(About this exercise): Return an exact copy of the lines from the one holding "Instruction: Expand the update notes ellipsis" to the end of the data, including both the starting and final lines. Leave the pictures out.

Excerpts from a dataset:
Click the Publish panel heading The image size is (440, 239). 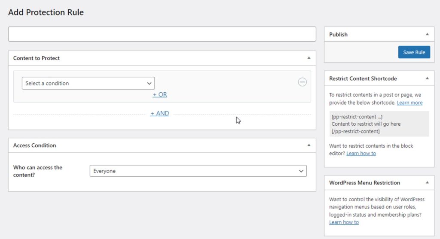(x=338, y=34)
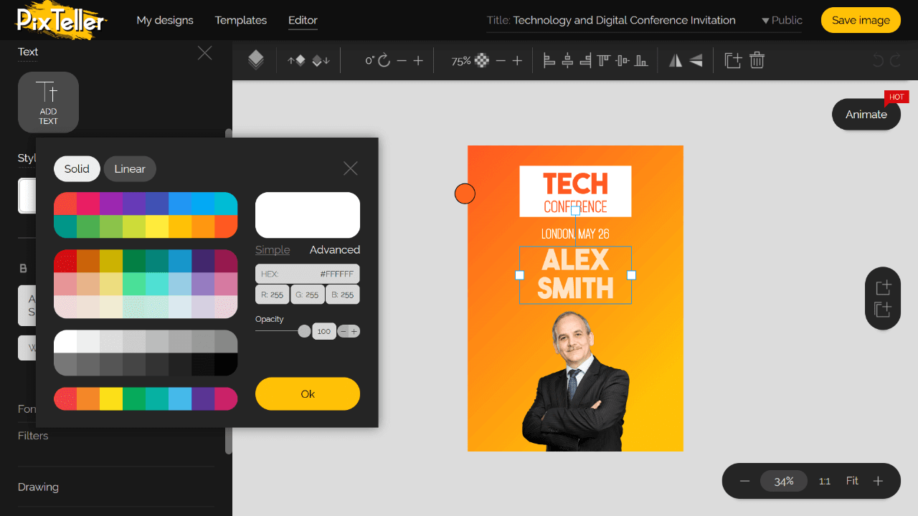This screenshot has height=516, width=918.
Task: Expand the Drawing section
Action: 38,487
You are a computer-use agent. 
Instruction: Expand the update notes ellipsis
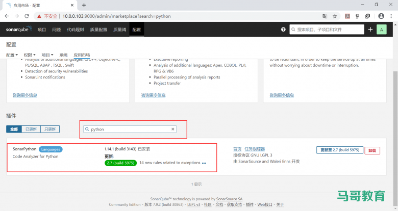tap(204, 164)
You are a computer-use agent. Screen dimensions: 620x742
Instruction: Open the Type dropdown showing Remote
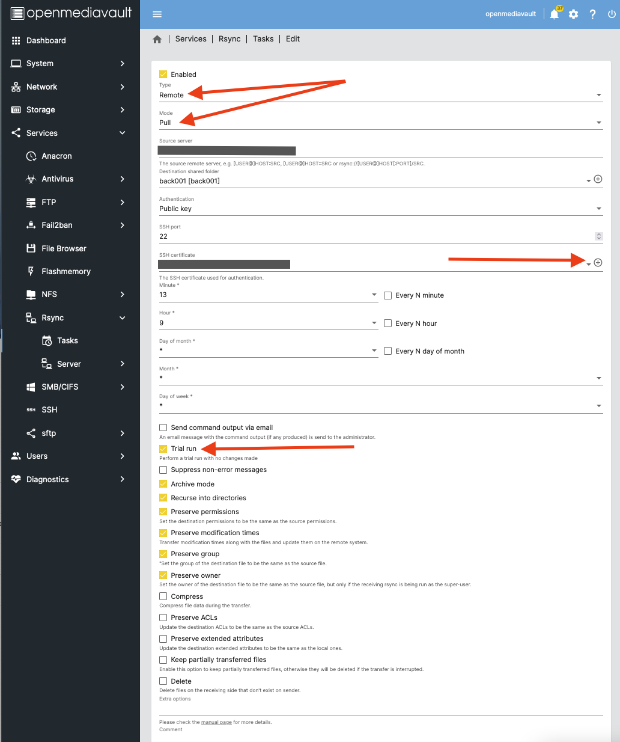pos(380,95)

(The answer):
Instruction: Expand the update notes ellipsis
tap(204, 164)
You are a computer-use agent. Screen dimensions: 620x742
Instruction: Open the Type dropdown showing Remote
pos(380,95)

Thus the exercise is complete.